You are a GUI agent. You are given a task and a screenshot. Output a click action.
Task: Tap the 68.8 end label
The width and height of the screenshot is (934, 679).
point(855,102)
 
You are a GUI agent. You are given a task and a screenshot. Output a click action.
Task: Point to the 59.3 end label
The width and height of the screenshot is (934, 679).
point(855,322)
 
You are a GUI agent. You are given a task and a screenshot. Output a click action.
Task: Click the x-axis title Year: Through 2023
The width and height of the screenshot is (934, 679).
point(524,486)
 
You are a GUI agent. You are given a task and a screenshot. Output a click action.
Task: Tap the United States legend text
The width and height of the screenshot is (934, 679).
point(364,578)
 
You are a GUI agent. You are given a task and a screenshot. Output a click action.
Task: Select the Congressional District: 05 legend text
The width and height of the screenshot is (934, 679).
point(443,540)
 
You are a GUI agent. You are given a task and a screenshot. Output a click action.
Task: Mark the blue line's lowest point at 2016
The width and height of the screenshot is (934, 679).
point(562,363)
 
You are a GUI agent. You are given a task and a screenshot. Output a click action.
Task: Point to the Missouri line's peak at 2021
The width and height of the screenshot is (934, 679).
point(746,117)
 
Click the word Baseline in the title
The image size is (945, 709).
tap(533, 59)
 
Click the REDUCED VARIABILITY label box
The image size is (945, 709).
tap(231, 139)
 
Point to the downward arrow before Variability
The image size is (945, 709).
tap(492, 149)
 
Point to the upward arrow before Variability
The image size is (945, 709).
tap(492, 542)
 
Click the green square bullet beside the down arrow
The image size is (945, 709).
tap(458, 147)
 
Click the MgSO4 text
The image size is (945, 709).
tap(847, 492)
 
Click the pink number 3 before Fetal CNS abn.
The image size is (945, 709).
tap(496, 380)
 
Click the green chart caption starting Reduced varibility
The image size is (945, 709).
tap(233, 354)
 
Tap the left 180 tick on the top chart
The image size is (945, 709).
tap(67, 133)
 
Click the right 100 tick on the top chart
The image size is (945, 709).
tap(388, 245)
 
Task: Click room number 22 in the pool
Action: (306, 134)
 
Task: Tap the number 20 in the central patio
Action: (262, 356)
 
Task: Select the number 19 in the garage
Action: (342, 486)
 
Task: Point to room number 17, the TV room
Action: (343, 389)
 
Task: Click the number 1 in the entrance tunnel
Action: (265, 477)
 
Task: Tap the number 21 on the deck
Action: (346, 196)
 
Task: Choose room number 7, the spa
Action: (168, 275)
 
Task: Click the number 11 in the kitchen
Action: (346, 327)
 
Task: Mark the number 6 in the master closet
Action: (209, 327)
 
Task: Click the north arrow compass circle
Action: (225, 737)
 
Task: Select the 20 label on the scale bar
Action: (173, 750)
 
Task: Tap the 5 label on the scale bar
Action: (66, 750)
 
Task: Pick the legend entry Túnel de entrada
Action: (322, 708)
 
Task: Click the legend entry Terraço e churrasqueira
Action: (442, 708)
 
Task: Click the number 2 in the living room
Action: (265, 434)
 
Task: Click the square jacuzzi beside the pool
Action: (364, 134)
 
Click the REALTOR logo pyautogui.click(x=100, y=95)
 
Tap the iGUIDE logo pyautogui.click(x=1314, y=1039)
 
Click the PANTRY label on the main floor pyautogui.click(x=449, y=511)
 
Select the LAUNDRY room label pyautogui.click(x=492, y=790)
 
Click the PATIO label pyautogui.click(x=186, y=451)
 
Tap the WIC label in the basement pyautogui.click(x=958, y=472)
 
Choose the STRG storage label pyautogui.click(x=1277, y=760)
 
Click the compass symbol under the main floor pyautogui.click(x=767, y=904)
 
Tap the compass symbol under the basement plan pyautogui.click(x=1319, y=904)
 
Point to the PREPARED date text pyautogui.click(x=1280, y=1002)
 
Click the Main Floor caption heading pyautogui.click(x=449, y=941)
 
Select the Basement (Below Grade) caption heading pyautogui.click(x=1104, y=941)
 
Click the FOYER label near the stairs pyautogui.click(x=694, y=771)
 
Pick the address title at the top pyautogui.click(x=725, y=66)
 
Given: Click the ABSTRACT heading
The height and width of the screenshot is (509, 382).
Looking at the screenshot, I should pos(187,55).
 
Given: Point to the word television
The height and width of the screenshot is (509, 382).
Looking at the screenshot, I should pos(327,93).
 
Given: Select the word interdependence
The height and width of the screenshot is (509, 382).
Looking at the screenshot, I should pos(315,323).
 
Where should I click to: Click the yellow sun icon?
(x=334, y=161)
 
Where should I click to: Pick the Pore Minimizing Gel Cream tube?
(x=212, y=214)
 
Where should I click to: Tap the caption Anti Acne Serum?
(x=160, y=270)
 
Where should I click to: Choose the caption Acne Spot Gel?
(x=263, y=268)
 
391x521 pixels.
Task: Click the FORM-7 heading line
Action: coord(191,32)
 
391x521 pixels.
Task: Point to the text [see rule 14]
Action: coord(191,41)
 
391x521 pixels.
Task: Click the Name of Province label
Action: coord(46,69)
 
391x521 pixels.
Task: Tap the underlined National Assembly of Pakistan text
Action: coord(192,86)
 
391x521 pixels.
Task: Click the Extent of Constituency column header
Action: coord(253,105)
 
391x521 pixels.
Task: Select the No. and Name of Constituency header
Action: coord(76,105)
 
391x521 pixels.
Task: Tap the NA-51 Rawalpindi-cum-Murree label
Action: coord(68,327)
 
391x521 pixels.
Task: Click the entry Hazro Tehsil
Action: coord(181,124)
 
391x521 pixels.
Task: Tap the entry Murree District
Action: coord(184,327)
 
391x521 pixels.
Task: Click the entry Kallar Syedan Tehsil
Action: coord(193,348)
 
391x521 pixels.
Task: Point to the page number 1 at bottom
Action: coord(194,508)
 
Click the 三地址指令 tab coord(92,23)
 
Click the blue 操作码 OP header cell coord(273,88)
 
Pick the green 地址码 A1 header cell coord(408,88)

═══

◆ Цель задания
Замените во всех пунктах выше «The image size is» на «The screen size is» и приведите эти строки заново, ничего больше не меняя.

◆ Решение задания
You are a GUI agent. You are given a task and a screenshot. Output a click action.
Task: Tap the 68.8 end label
The width and height of the screenshot is (934, 679).
point(855,102)
 
You are a GUI agent. You are given a task and a screenshot. Output a click action.
Task: Point to the 59.3 end label
The width and height of the screenshot is (934, 679).
point(855,322)
 
You are a GUI agent. You are given a task and a screenshot. Output a click action.
Task: Click the x-axis title Year: Through 2023
The width and height of the screenshot is (934, 679).
point(524,486)
 
You are a GUI agent. You are given a task and a screenshot. Output a click action.
Task: Tap the United States legend text
The width and height of the screenshot is (934, 679).
point(364,578)
 
You are a GUI agent. You are given a task and a screenshot. Output a click action.
Task: Select the Congressional District: 05 legend text
The width and height of the screenshot is (934, 679).
point(443,540)
 
You are a GUI agent. You are given a task and a screenshot. Output a click action.
Task: Mark the blue line's lowest point at 2016
The width and height of the screenshot is (934, 679).
point(562,363)
 
You are a GUI agent. You are given a task and a screenshot. Output a click action.
Task: Point to the Missouri line's peak at 2021
The width and height of the screenshot is (934, 679).
point(746,117)
 
Click the word Baseline in the title
The screen size is (945, 709).
tap(533, 59)
 
Click the REDUCED VARIABILITY label box
The screen size is (945, 709).
tap(231, 139)
 
Point to the downward arrow before Variability
The screen size is (945, 709).
tap(492, 149)
 
Point to the upward arrow before Variability
The screen size is (945, 709).
tap(492, 542)
 
Click the green square bullet beside the down arrow
The screen size is (945, 709).
tap(458, 147)
 
Click the MgSO4 text
The screen size is (945, 709).
tap(847, 492)
 
Click the pink number 3 before Fetal CNS abn.
The screen size is (945, 709).
tap(496, 380)
 
Click the green chart caption starting Reduced varibility
The screen size is (945, 709).
tap(233, 354)
 
Tap the left 180 tick on the top chart
The screen size is (945, 709).
tap(67, 133)
 
Click the right 100 tick on the top chart
The screen size is (945, 709).
tap(388, 245)
 
Task: Click room number 22 in the pool
Action: (306, 134)
 
Task: Tap the number 20 in the central patio
Action: (262, 356)
 
Task: Select the number 19 in the garage
Action: (342, 486)
 
Task: Point to room number 17, the TV room
Action: (343, 389)
 
Task: Click the number 1 in the entrance tunnel
Action: (265, 477)
 
Task: Tap the number 21 on the deck
Action: (346, 196)
 
Task: Choose room number 7, the spa
Action: (168, 275)
 
Task: Click the number 11 in the kitchen
Action: (346, 327)
 
Task: Mark the number 6 in the master closet
Action: (209, 327)
 
Task: Click the north arrow compass circle
Action: (225, 737)
 
Task: Select the 20 label on the scale bar
Action: (173, 750)
 
Task: Tap the 5 label on the scale bar
Action: (66, 750)
 
Task: Pick the legend entry Túnel de entrada
Action: (322, 708)
 
Task: Click the legend entry Terraço e churrasqueira
Action: (442, 708)
 
Task: Click the number 2 in the living room
Action: (265, 434)
 
Task: Click the square jacuzzi beside the pool
Action: (364, 134)
 
Click the REALTOR logo pyautogui.click(x=100, y=95)
 
Tap the iGUIDE logo pyautogui.click(x=1314, y=1039)
 
Click the PANTRY label on the main floor pyautogui.click(x=449, y=511)
 
Select the LAUNDRY room label pyautogui.click(x=492, y=790)
 
Click the PATIO label pyautogui.click(x=186, y=451)
 
Tap the WIC label in the basement pyautogui.click(x=958, y=472)
 
Choose the STRG storage label pyautogui.click(x=1277, y=760)
 
Click the compass symbol under the main floor pyautogui.click(x=767, y=904)
 
Tap the compass symbol under the basement plan pyautogui.click(x=1319, y=904)
 
Point to the PREPARED date text pyautogui.click(x=1280, y=1002)
 
Click the Main Floor caption heading pyautogui.click(x=449, y=941)
 
Select the Basement (Below Grade) caption heading pyautogui.click(x=1104, y=941)
 
Click the FOYER label near the stairs pyautogui.click(x=694, y=771)
 
Pick the address title at the top pyautogui.click(x=725, y=66)
 
Given: Click the ABSTRACT heading
The height and width of the screenshot is (509, 382).
Looking at the screenshot, I should pos(187,55).
 
Given: Point to the word television
The height and width of the screenshot is (509, 382).
Looking at the screenshot, I should pos(327,93).
 
Given: Select the word interdependence
The height and width of the screenshot is (509, 382).
Looking at the screenshot, I should pos(315,323).
 
Where should I click to: Click the yellow sun icon?
(x=334, y=161)
 
Where should I click to: Pick the Pore Minimizing Gel Cream tube?
(x=212, y=214)
 
Where should I click to: Tap the caption Anti Acne Serum?
(x=160, y=270)
 
Where should I click to: Choose the caption Acne Spot Gel?
(x=263, y=268)
 
391x521 pixels.
Task: Click the FORM-7 heading line
Action: coord(191,32)
 
391x521 pixels.
Task: Point to the text [see rule 14]
Action: coord(191,41)
 
391x521 pixels.
Task: Click the Name of Province label
Action: coord(46,69)
 
391x521 pixels.
Task: Tap the underlined National Assembly of Pakistan text
Action: coord(192,86)
 
391x521 pixels.
Task: Click the Extent of Constituency column header
Action: coord(253,105)
 
391x521 pixels.
Task: Select the No. and Name of Constituency header
Action: coord(76,105)
 
391x521 pixels.
Task: Tap the NA-51 Rawalpindi-cum-Murree label
Action: coord(68,327)
 
391x521 pixels.
Task: Click the entry Hazro Tehsil
Action: coord(181,124)
 
391x521 pixels.
Task: Tap the entry Murree District
Action: coord(184,327)
 
391x521 pixels.
Task: Click the entry Kallar Syedan Tehsil
Action: coord(193,348)
 
391x521 pixels.
Task: Point to the page number 1 at bottom
Action: coord(194,508)
 
Click the 三地址指令 tab coord(92,23)
 
Click the blue 操作码 OP header cell coord(273,88)
 
Pick the green 地址码 A1 header cell coord(408,88)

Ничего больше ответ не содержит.